The tone was as different as the weather two weeks later on April 10, when outside witnesses representing the arts passed the blooming cherry trees and entered the same congressional hearing room to testify on behalf of increased arts funding.
Written testimony prepared by Theatre Communications Group and the national organizations for the symphony, dance, opera and museum fields, and submitted by the American Arts Alliance, praised the subcommittee for its foresight, leadership and commitment to upholding a strong and viable federal arts policy. “The Administration’s FY ’85 request of $144 million is far below the current funding level, and still further below the amount needed to maintain adequate funding for our nation’s arts institutions. To sustain support, the American Arts Alliance is requesting an FY ’85 budget of $195 million for the National Endowment for the Arts.” The document cited financial pressures on theatres that preclude long-term growth, restrict artistic potential and cause shrinking career opportunities for artists.
A series of panelists assembled by the Alliance and other Washington-based advocacy groups gave testimony.
Milwaukee Repertory Theater managing director Sara O’Connor told the subcommittee that her theatre earns 70 percent of its budget. “But,” she said, “we were never chartered to ‘make a profit.’ If we’re not for-profit, we must be for something else—we are about creation and service. My field is large and many theatres are financially troubled. I would hate to see that, as the rest of us keep on investing, the National Endowment would not come along.”
“What would happen to theatre if there were no NEA?” asked Yates.
“We wouldn’t vanish,” O’Connor replied, “but our most exciting programs would shrink.”
“We feel ourselves in an artistic straightjacket.” said San Francisco Symphony director Peter Pastreich. “We’re supposed to lose money wisely. So we’re not taking risks on young American artists, because our boards have said we cannot take risks.”
“How do you keep your company together?” Yates asked choreographer Trisha Brown.
“The dancers collect unemployment,” she answered without missing a beat. “Never mind the two-car garage—what about the two-coat closet? Most dancers are considered ethereal creatures who can somehow live on air. And they are spat out of the system at age 35. We cannot earn the fees in America that we can in Europe.

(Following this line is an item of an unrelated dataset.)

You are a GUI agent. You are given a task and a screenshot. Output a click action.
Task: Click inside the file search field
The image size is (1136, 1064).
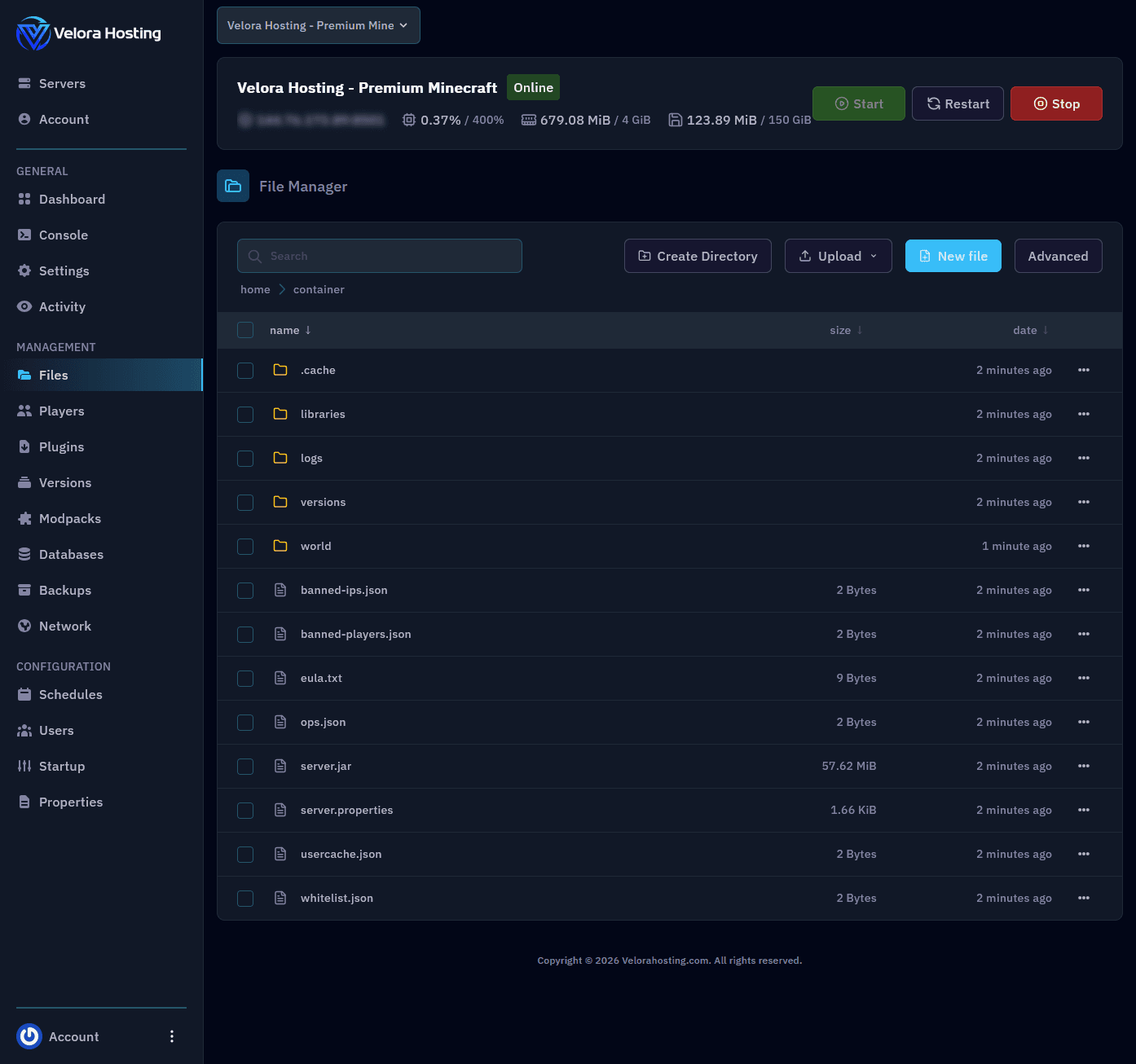tap(379, 256)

The European governments have brought the American avant-garde to perform there. We are ambassadors with our sleeves rolled up.”
“What’s your opinion of having a national dance company?” Yates inquired.

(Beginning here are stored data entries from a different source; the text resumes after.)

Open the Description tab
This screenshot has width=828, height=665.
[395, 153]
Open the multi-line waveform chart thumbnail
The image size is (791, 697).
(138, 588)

“Only if it’s the Trisha Brown Company!”
Turning to O’Connor, Yates asked, “What do you think of a national theatre?”
“We are a nation of many states; we’re much too big to have one company represent us. We have such vitality and fluidity—I hope we are always going to be very flexible.”
The good-natured tone of the hearings continued into the afternoon, and St. Louis Arts Commission director Nicholas Van Hevelingen drew guffaws when he told the subcommittee that the purported increase in corporate support is “like putting all the wings on the same side of the duck—it adds up but it doesn’t fly.”
The high point of the day was a serious one, as cellist Yo-Yo Ma, between rehearsals for a Kennedy Center concert, made his plea for arts support in the way he knew best—by removing his cello from the case that stood in the corner of the hearing room and playing a Bach suite for the rapt audience of congressmen, witnesses and senators. “I’d like to audition for an NEA grant,” he quipped. “I hope I get it.” When the music stopped, Rep. Ratchford moved that the grant be awarded.
The NEA appropriations bill was scheduled to be marked up by both the subcommittee and the full House Appropriations Committee this month, followed by action in the Senate. At press time, the Arts Alliance was still hopeful that the bill would be passed by both houses before Congress recesses in August.